# Home Energy Saver.gov



## jzr1 (Sep 7, 2009)

Has anyone filled this out yet its like a on line energy audit.  It might take an 1 hour or more to do, I'm still in the process of mine.

http://hes.lbl.gov/


----------



## Clay H (Sep 10, 2009)

guess not...lol


----------



## Flatbedford (Sep 10, 2009)

Doing it now....


----------



## Flatbedford (Sep 10, 2009)

They suggesst I replace my electric clothes dryer with a nat gas one. No gas on my street and the electric is pretty new and energy star rated. Other than that, clean my AC ducts and go with CFL lighting ( I have a few already).
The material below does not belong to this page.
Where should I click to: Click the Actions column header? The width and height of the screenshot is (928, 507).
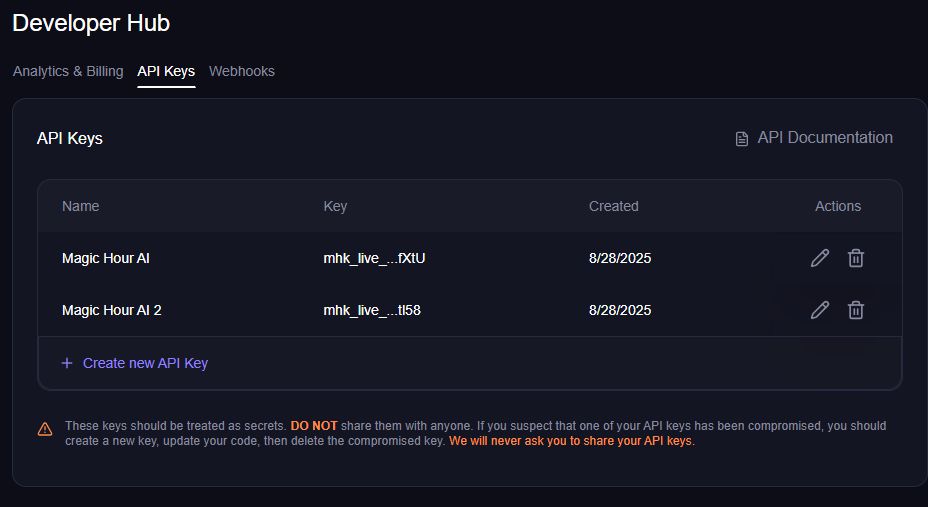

All this could save me $267. The information is kinda general, but it does get you thinking.
Still interesting. I hope my free scrounged firewood and fancy new Cat stove will help this winter.


----------



## Metal (Sep 11, 2009)

Save energy by not reading pook's unintelligible posts.


----------



## madrone (Sep 12, 2009)

"insulate furnace ducts." was thinking about it. 
everything else didn't save much.
wanted me to replace my 4-year-old high efficiency NG furnace for some reason. 
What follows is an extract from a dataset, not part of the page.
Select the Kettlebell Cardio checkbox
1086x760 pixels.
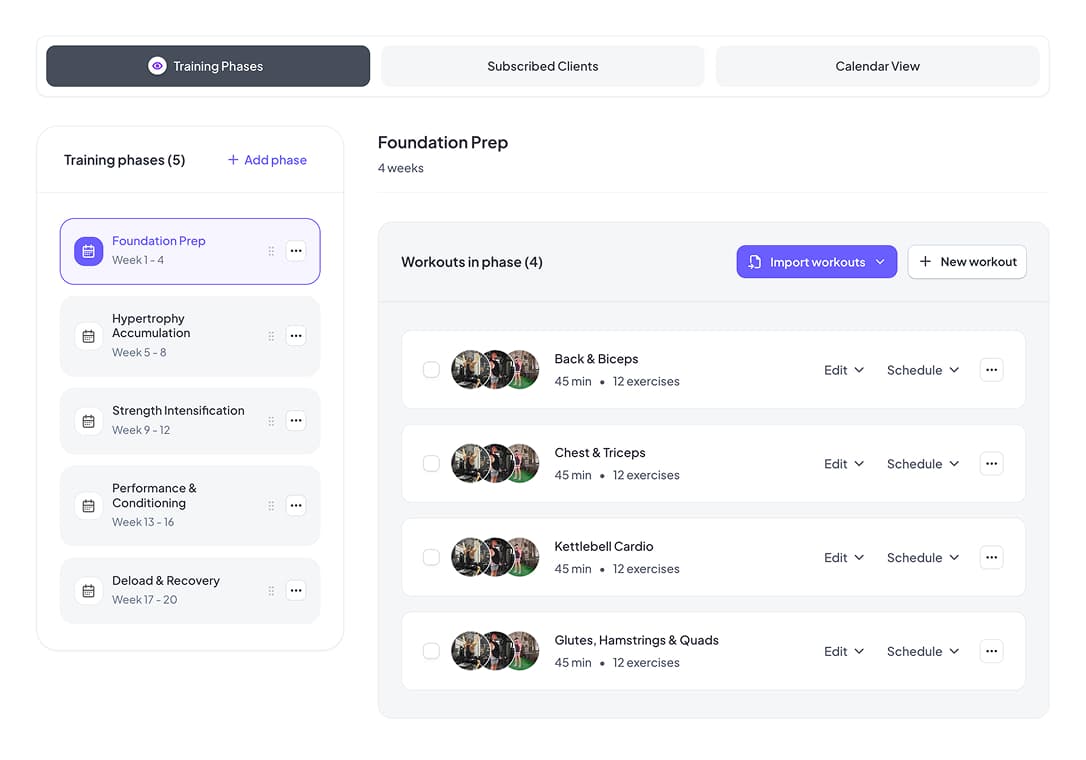[x=431, y=557]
no recommendations for sealing myself up in a dark, foam-filled room.


----------



## jzr1 (Sep 14, 2009)

I have brand new appliances it recommended that I replace them. this audit took a while (1-2 hours) and it didn't give anything really that I didn't know. thanks a lot govt for wasting my time


----------



## Gooserider (Sep 14, 2009)

If this is the site I'm thinking it is, I did it a while back and had mixed feelings about the results.  Far as it went, it wasn't bad, but it didn't really come up with anything I didn't already know...  Also like a lot of sites it was tending to look at saving money by spending a lot of it....  For instance it was suggesting replacing our fridge and washing machine - yes, the existing appliances are old, and not all that efficient, but they are 100% paid for, and work reliably - the washer is 15+ years old, and still going strong - According to the appliance repair sites I've seen the new energy saver machines are lucky to go 10 years w/o needing cost of replacement level repairs...  Why spend the money to replace a WORKING appliance that by most accounts probably has a lot more years of useful service in it w/ only minor repairs? - Sure I'd save on utilities, but it would take an awfully long time to pay back the cost of a replacement machine - and nobody mentions the energy / environmental costs of disposing of the old one...
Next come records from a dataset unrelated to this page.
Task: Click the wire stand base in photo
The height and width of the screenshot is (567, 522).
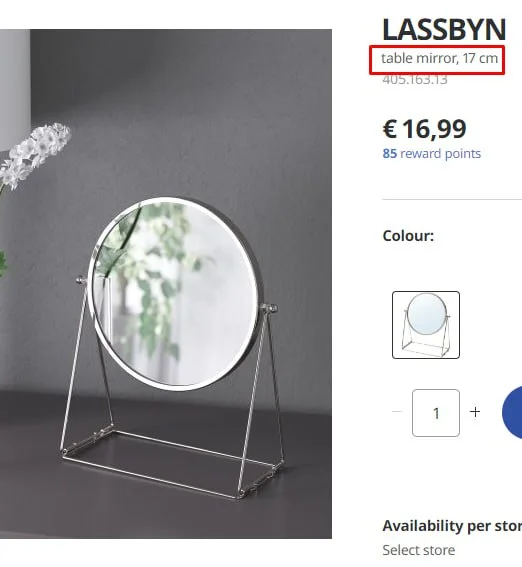Action: pos(172,461)
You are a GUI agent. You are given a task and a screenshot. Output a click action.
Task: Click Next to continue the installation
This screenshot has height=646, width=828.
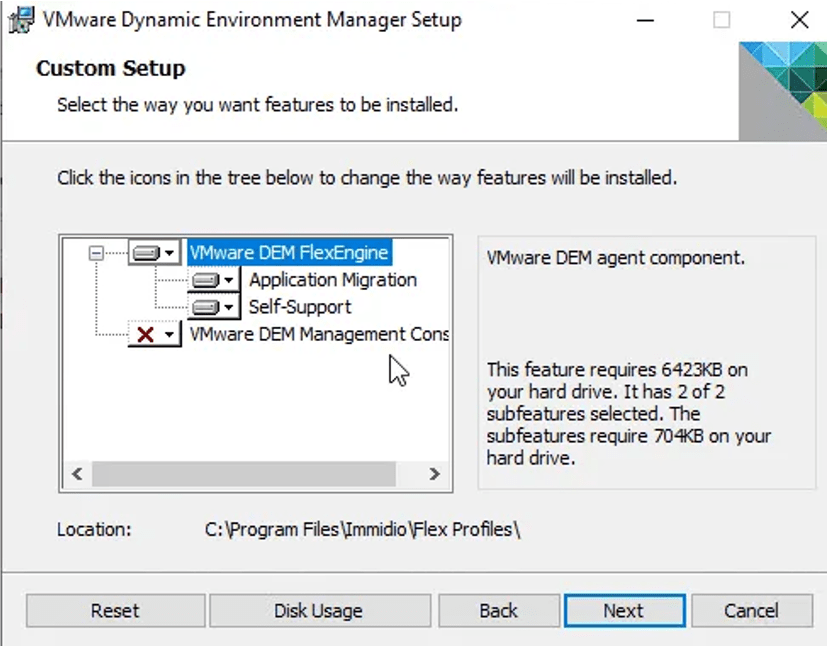(624, 610)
The fridge was the same deal...

My feeling is that from all the numbers I've seen, it makes sense to get energy star stuff if one is replacing something because you have to, but you are unlikely to come out ahead by replacing a WORKING appliance just to get an energy savings.

Gooserider


----------



## CarbonNeutral (Sep 16, 2009)

Gooserider said:
			
		

> If this is the site I'm thinking it is, I did it a while back and had mixed feelings about the results.  Far as it went, it wasn't bad, but it didn't really come up with anything I didn't already know...  Also like a lot of sites it was tending to look at saving money by spending a lot of it....  For instance it was suggesting replacing our fridge and washing machine - yes, the existing appliances are old, and not all that efficient, but they are 100% paid for, and work reliably - the washer is 15+ years old, and still going strong - According to the appliance repair sites I've seen the new energy saver machines are lucky to go 10 years w/o needing cost of replacement level repairs...  Why spend the money to replace a WORKING appliance that by most accounts probably has a lot more years of useful service in it w/ only minor repairs? - Sure I'd save on utilities, but it would take an awfully long time to pay back the cost of a replacement machine - and nobody mentions the energy / environmental costs of disposing of the old one...
> 
> The fridge was the same deal...
> 
> ...



Or the energy/material to build the new one....


----------



## jzr1 (Sep 17, 2009)

Gooserider said:
			
		

> If this is the site I'm thinking it is, I did it a while back and had mixed feelings about the results.  Far as it went, it wasn't bad, but it didn't really come up with anything I didn't already know...  Also like a lot of sites it was tending to look at saving money by spending a lot of it....  For instance it was suggesting replacing our fridge and washing machine - yes, the existing appliances are old, and not all that efficient, but they are 100% paid for, and work reliably - the washer is 15+ years old, and still going strong - According to the appliance repair sites I've seen the new energy saver machines are lucky to go 10 years w/o needing cost of replacement level repairs...  Why spend the money to replace a WORKING appliance that by most accounts probably has a lot more years of useful service in it w/ only minor repairs? - Sure I'd save on utilities, but it would take an awfully long time to pay back the cost of a replacement machine - and nobody mentions the energy / environmental costs of disposing of the old one...
> 
> The fridge was the same deal...
> 
> ...




When we moved into our house we had no appliances so we bought energy star fridge, washer a new electric dryer a electric stove a chest freezer And this was in 2006.  That site still said replace with more efficient ones

And I also agree with you that no one talks about the recycling aspect of upgrading appliances.


----------